### SUPPLIED MATERIAL
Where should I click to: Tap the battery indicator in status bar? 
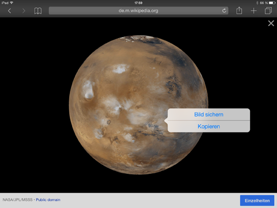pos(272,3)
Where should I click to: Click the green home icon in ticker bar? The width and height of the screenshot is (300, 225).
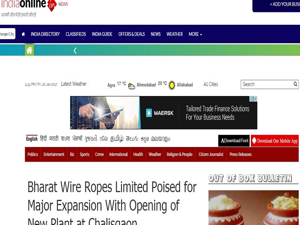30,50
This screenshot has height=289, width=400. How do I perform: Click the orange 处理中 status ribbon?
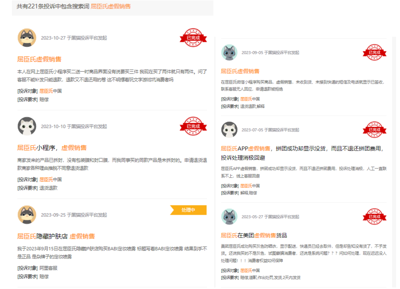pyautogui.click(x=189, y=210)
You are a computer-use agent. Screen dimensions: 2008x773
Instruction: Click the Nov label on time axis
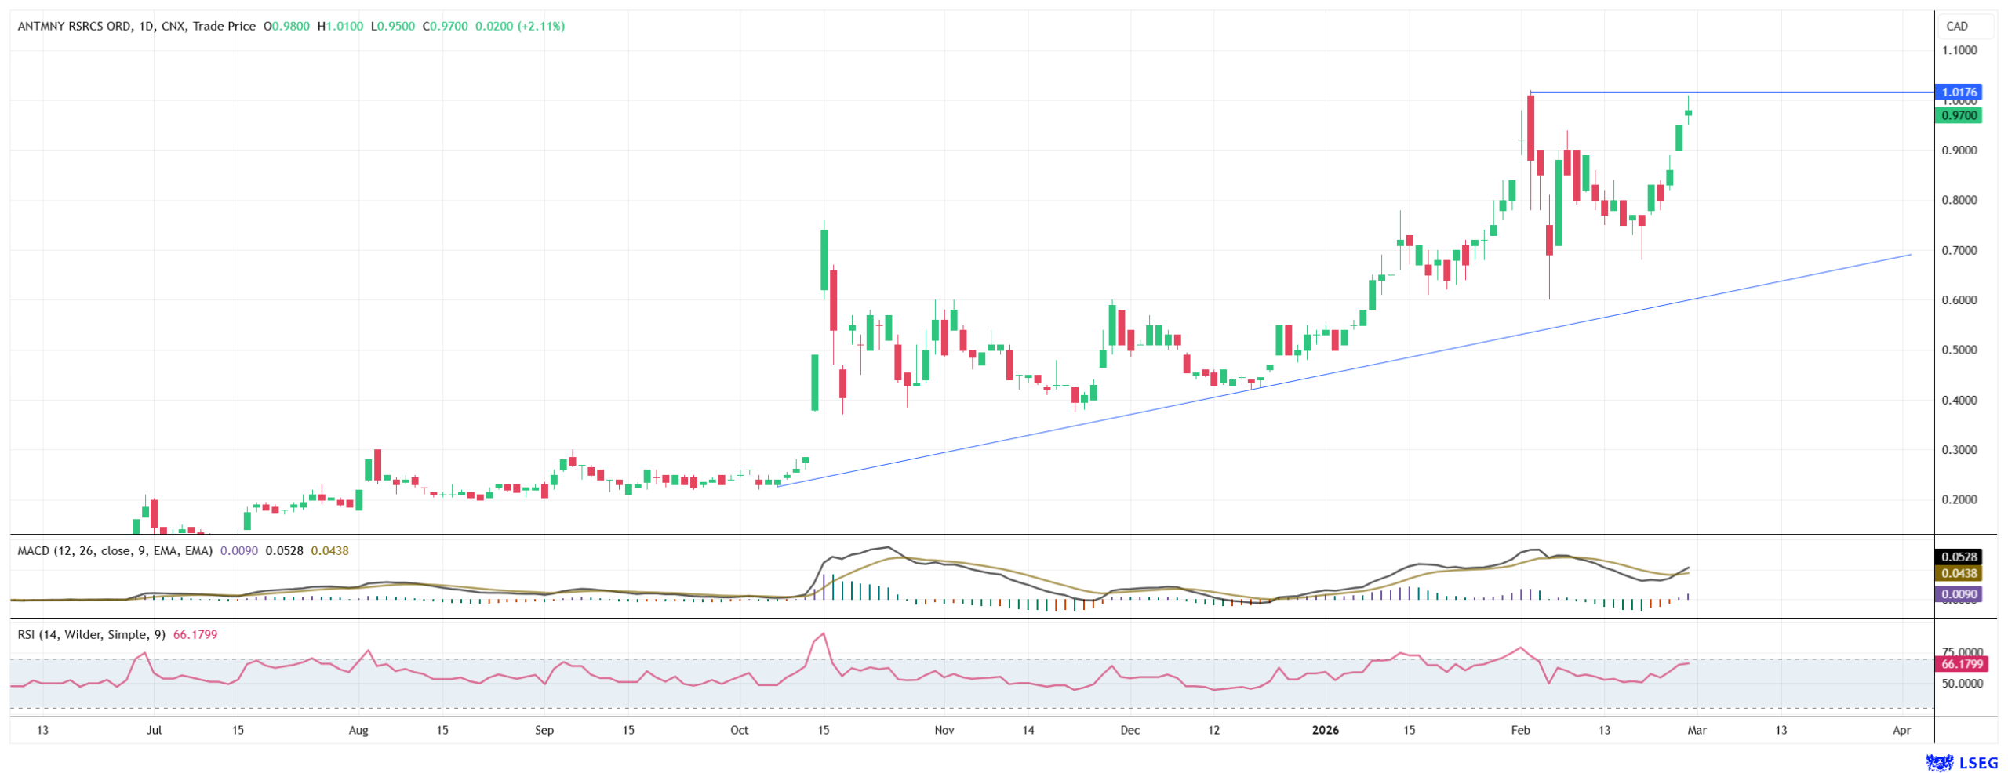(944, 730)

---

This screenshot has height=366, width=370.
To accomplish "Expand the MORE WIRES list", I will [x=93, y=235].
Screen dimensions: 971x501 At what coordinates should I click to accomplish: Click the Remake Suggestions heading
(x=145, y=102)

### HOW TO COMPLETE THIS TASK
Output should consist of the lines above from the one with "Where should I click to: Tap" down to the one with "You are a computer-use", exact and without pictures.

### OUTPUT FOR THIS TASK
Where should I click to: Tap the battery indicator in status bar? 
pos(272,3)
Where should I click to: Click the green home icon in ticker bar? The width and height of the screenshot is (300, 225).
30,50
This screenshot has height=289, width=400. How do I perform: Click the orange 处理中 status ribbon?
pyautogui.click(x=189, y=210)
You are a computer-use agent. Screen dimensions: 2008x773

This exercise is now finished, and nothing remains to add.